The drop matters because of what STRC does for the company. Strategy, the rebranded MicroStrategy, holds the largest corporate Bitcoin position on the market, and it pays for those coins largely by selling securities rather than from operating cash. The preferred stack, STRK, STRF, STRC and STRD, is the machinery that converts investor demand for yield into dollars that buy BTC. STRC sitting below par is a signal about how well that machinery is running.
A par-anchored security that slipped its anchor
STRC, marketed as the "Stretch" preferred, is built differently from a fixed-coupon preferred. Per Strategy's SEC filings, the dividend rate resets monthly, and the company adjusts it specifically to keep the stock trading near $100. On May 31, 2026, Strategy said it would hold the rate at 11.50% per year for monthly periods starting June 1. That is the dial it turns: if the price drifts below par, a higher payout is meant to pull buyers back in and lift the quote.
A close at $89 says the dial is not fully working at current levels. Holders are demanding more yield than 11.50% on the issue price to own it, which is the market's way of repricing risk on a perpetual claim that has no maturity date and sits below common equity only in a stress scenario. The gap is not catastrophic, but it is the wrong direction for a product whose entire pitch is low price volatility and a quote that hugs par.

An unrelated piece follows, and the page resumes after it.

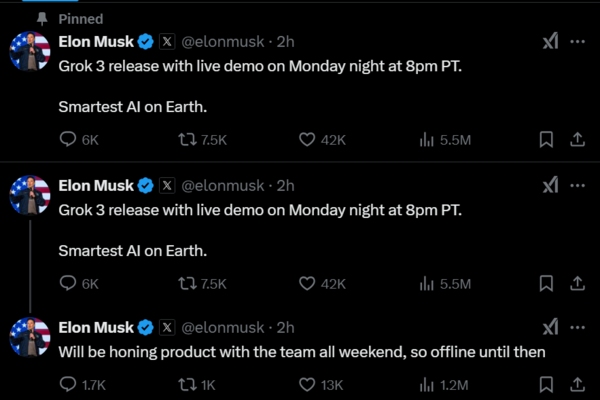Like the 'honing product' tweet with 13K likes
The height and width of the screenshot is (400, 600).
coord(308,384)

The cost of buying Bitcoin just went up
Each of Strategy's preferred lines is a faucet for fresh capital. When STRC trades near $100 and yields 11.50%, the company raises money at a known, defensible cost. When the same paper trades at $89, two things happen at once. New issuance in that line clears at a lower net price, so the company gets fewer dollars per share sold, and the implied cost of capital on the instrument rises above the headline coupon. Both push up the all-in price of adding another Bitcoin to the balance sheet.
That is the real story under the ticker. The accumulation model only compounds while capital stays cheap relative to Bitcoin's expected return. A widening discount on the preferred stack is the first place that math starts to bite, well before anything shows up in a quarterly Bitcoin purchase headline.

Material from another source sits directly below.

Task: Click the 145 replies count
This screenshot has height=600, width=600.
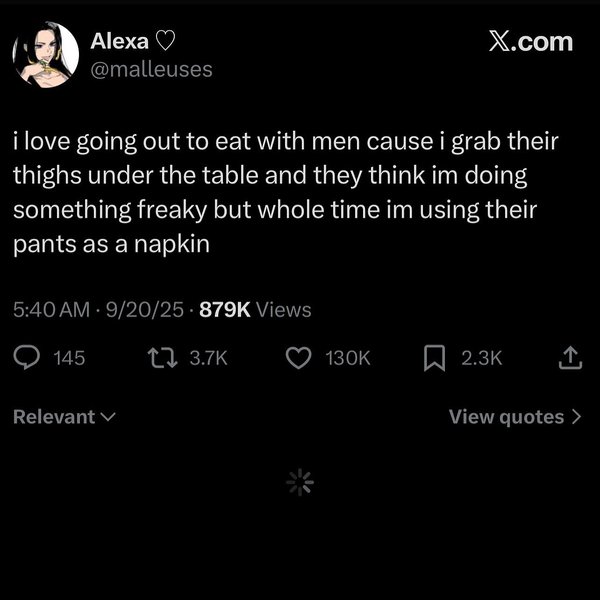Action: coord(69,358)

Sentiment and price are not helping
The backdrop is soft. Bitcoin traded at about $64,624 as of June 18, 2026, down 1.4% on the day and up roughly 4% over the prior week, while the Crypto Fear and Greed Index sat at 22, firmly in "Fear." A flat-to-lower BTC tape compresses the spread between Strategy's funding cost and the asset it is funding, and a fearful market is exactly the environment in which yield investors push for a bigger discount before buying perpetual paper.
None of this is a solvency event. STRC is a dividend instrument, not debt with a maturity wall, and Strategy retains the option to keep raising the rate or to lean on other lines in the stack. The discount is a cost-of-capital read, not a default warning. It says the market wants to be paid more to finance the trade right now.
A gauge worth watching
For anyone tracking the corporate-treasury thesis, the preferred quotes are a cleaner real-time signal than the next 8-K. They reprice every session and reflect what large income buyers actually think about funding a leveraged Bitcoin bet. STRC at $89, against a design target of $100 and an 11.50% rate set just weeks ago, is the most direct evidence yet that the cost side of that bet is climbing.

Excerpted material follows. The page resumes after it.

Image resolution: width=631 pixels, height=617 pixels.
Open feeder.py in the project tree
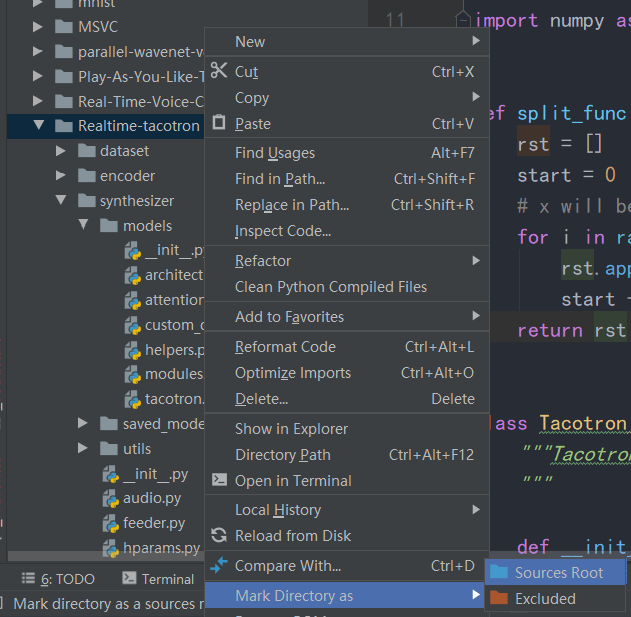153,523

The number to watch from here is simple: whether the next monthly rate reset moves higher to defend par, and whether the quote recovers toward $100 when it does. If the rate rises and the discount persists anyway, the message is that yield alone is no longer enough to keep the funding engine humming at par.
Overview
Strategy's STRC perpetual preferred closed at a record low $89, about 11% under the $100 level it is designed to track, even after the company set a 11.50% annual dividend rate for June. Because Strategy funds its market-leading Bitcoin holdings through this preferred stack, a sub-par quote points to a higher cost of capital for future BTC purchases, not a credit emergency. With Bitcoin near $64,624 and sentiment in Fear, the discount is the market's price for financing a leveraged Bitcoin position in a soft tape.